These days, Kool-Aid guzzlers are more or less ubiquitous, especially at work, where Forbes named “drink the Kool-Aid” the most annoying business cliché of 2012. A flurry of tweets during this year’s State of the Union also compared the president to the Kool-Aid guy—and, by extension, to Jonestown’s creepy soft-drink shiller. (Indeed, some of the power of the formulation must draw on the archetype of the devil tempting poor fools with death-bearing fruit. Obama’s no stranger to those analogies either.) But in context, “drink the Kool-Aid” seems to have lost much of its sense of tragedy.
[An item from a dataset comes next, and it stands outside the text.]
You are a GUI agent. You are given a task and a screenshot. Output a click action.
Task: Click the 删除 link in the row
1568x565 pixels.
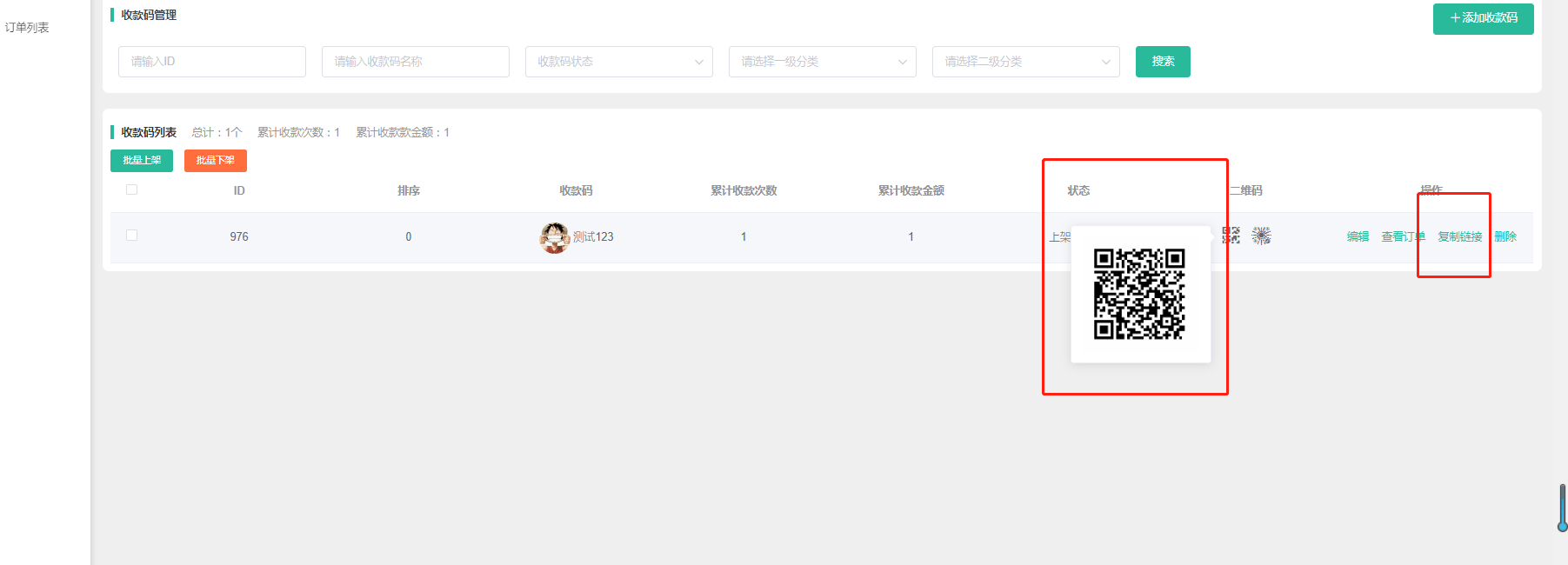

We use it to talk about expectation management, not to impugn horrible motives to whoever is making the promises. Death appears to be off the table as an outcome; the worst case scenario is feeling punch-drunk, loopily optimistic. Don’t drink the Kool-Aid or you’ll wind up married to Kim Kardashian!
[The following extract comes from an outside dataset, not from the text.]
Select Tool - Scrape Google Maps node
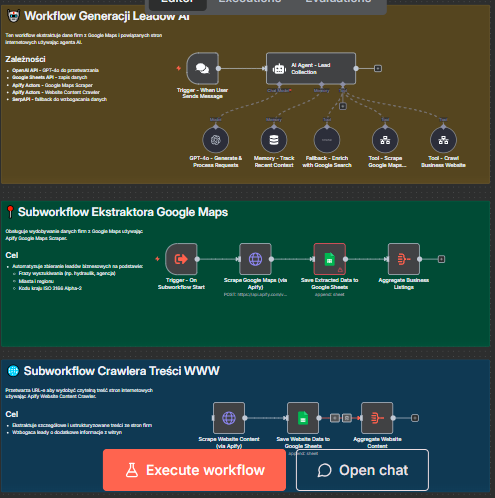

None of this has stopped people from calling for the phrase’s abolition. The most impassioned argument to date came in November of 2014, from an Episcopal priest writing in the Washington Post. “Many of us have not forgotten the nightmare of Jonestown. The rest of you need to clean up your language,” pleaded James D. Richardson, who knew several of the victims.

But, respectfully, what service does it do to expunge sad or loathsome events from our historical memory? One colleague told me that researching “drank the Kool-Aid” introduced her to the story of Jonestown—arguably a good thing from the perspective of victims and their families. What’s more, invoking a past evil to describe a present one is not necessarily trivializing. And though we do seem to have domesticated this expression, the group of people who suffered directly at the hands of Jim Jones is too small to preclude the use of an evocative and widely understood figure of speech, especially as it accrues new meanings, relevancies, and, um, flavors.   

Verdict: Oh yeahhhhhhh, kosher.

*Correction, Jan. 30, 2015: This post originally misspelled the last name of Howard Schultz and misstated that the Jonestown massacre happened on Feb. 18, 1978. It occurred on Nov. 18, 1978.

*And an update! Thanks to Ben Zimmer, who points out that Allen Ginsberg was quoted saying the following in a speech at Gettysburg College in 1981:

“We are all being put in the place of the citizens of Jonestown, being told by our leaders to drink the Kool Aid of nuclear power.”